In [1]:
import os
from unstructured.partition.pdf import partition_pdf
import pandas as pd
from tqdm import tqdm
import json

In [2]:
def rename_policy_files(folder_path):
    """
    Renames PDF files in the specified folder by removing "LIC's" from their filenames.
    
    Args:
        folder_path (str): Path to the folder containing PDF files.
    """
    for filename in os.listdir(folder_path):
        if filename.endswith(".pdf") and "LIC's" in filename:
            new_filename = filename.replace("LIC's", "").strip()
            old_path = os.path.join(folder_path, filename)
            new_path = os.path.join(folder_path, new_filename)
            os.rename(old_path, new_path)
            print(f'Renamed: {filename} -> {new_filename}')

rename_policy_files("../../policy_documents")

In [76]:
def extract_chunks_from_pdfs(folder_path, output_folder="processed_chunks"):
    """
    Extracts chunks from all PDFs in the folder, saves them as JSON files, and preserves `orig_elements`.

    Args:
        folder_path (str): Path to the folder containing PDF files.
        output_folder (str): Path to save processed chunks.
    """
    os.makedirs(output_folder, exist_ok=True)
    pdf_files = [f for f in os.listdir(folder_path) if f.endswith(".pdf")]
    
    for file in tqdm(pdf_files, desc="Processing PDFs", unit="file", leave = False):
        output_file = os.path.join(output_folder, f"{file}.json")
        
        # Skip processing if the file is already saved
        if os.path.exists(output_file):
            print(f"Skipping {file}, already processed.")
            continue
        
        file_path = os.path.join(folder_path, file)
        chunks = partition_pdf(
            filename=file_path,
            infer_table_structure=True,
            strategy="hi_res",
            chunking_strategy="by_title",
            max_characters=10000,
            combine_text_under_n_chars=2000,
            new_after_n_chars=6000,
        )
        
        # Convert chunks to JSON serializable format
        chunk_data = []
        for chunk in chunks:
            chunk_dict = chunk.to_dict()
            
            # Preserve original elements if available
            if hasattr(chunk.metadata, "orig_elements") and chunk.metadata.orig_elements:
                chunk_dict["metadata"]["orig_elements"] = [elem.to_dict() for elem in chunk.metadata.orig_elements]
            
            chunk_data.append(chunk_dict)
        
        # Save to JSON file
        with open(output_file, "w", encoding="utf-8") as f:
            json.dump(chunk_data, f, ensure_ascii=False, indent=4)
        
        print(f"Processed and saved {file}.")


In [None]:
all_chunks = extract_chunks_from_pdfs("../../policy_documents")

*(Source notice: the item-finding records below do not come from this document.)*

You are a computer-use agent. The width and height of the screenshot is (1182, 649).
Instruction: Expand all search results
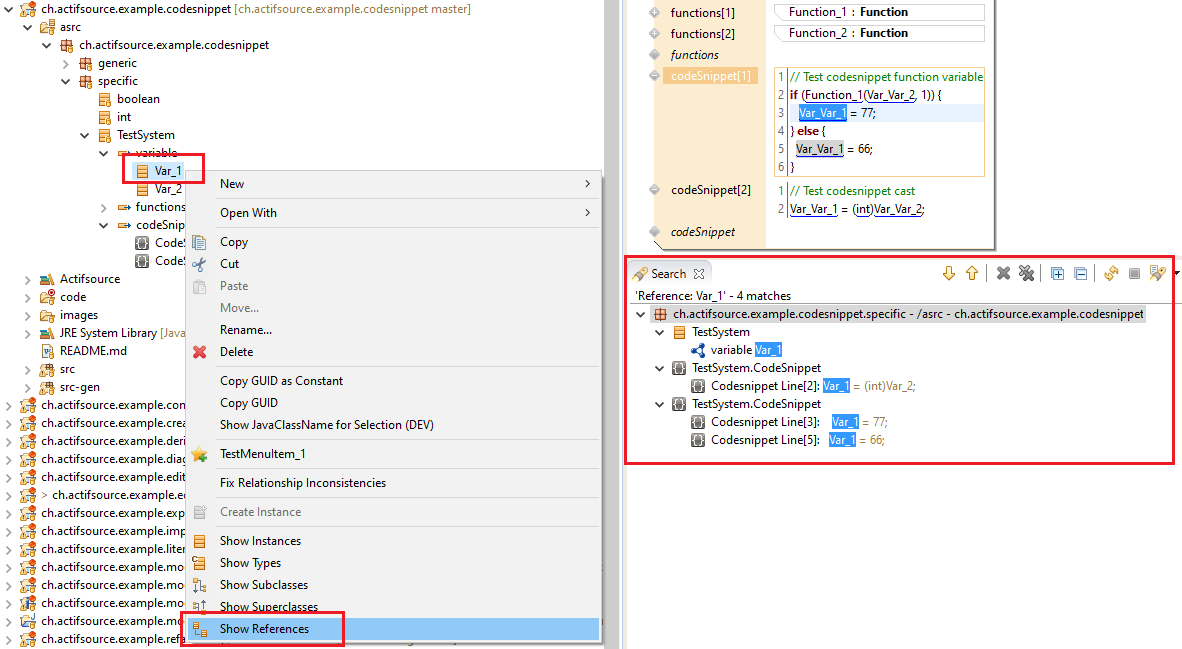(x=1057, y=273)
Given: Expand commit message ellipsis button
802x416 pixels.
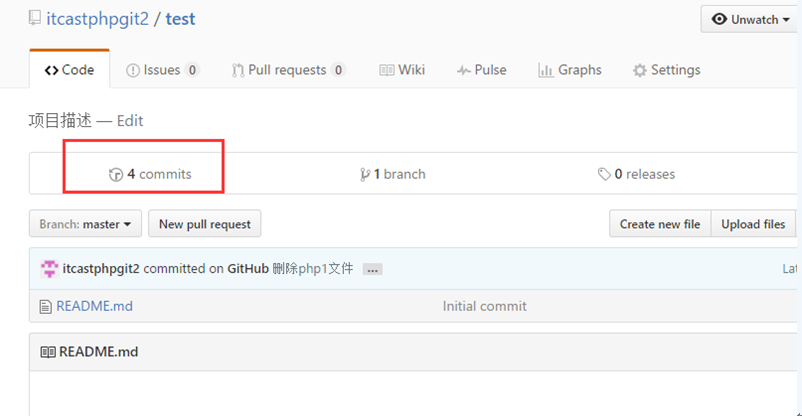Looking at the screenshot, I should click(x=372, y=269).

Processing PDFs:   0%|                                             | 0/77 [00:00<?, ?file/s]

Skipping New Children's Money Back Plan - Sales Brochure .pdf, already processed.
Skipping Single Premium Endowment Plan - Sales Brochure .pdf, already processed.
Skipping New Money Back Plan- 20 Years - CIS  New Money Back Plan-20 years .pdf, already processed.
Skipping New Endowment Plan - Sales brochure .pdf, already processed.


1. Extract tables from each json file's metadata.orig_elements separately.
2. Extract text simply from the chunks json text
3. Summarise the text_list and the tables_list
4. Create the database where both parent_chunks and the summaries have the same ID
5. we query the embeddings of the summaries and retrieve the original docs
6. Original docs are then used to give the answer.

BART-large-cnn for summarising the chunks
Roberta base from huggingface for embeddings
langchain chroma as vector store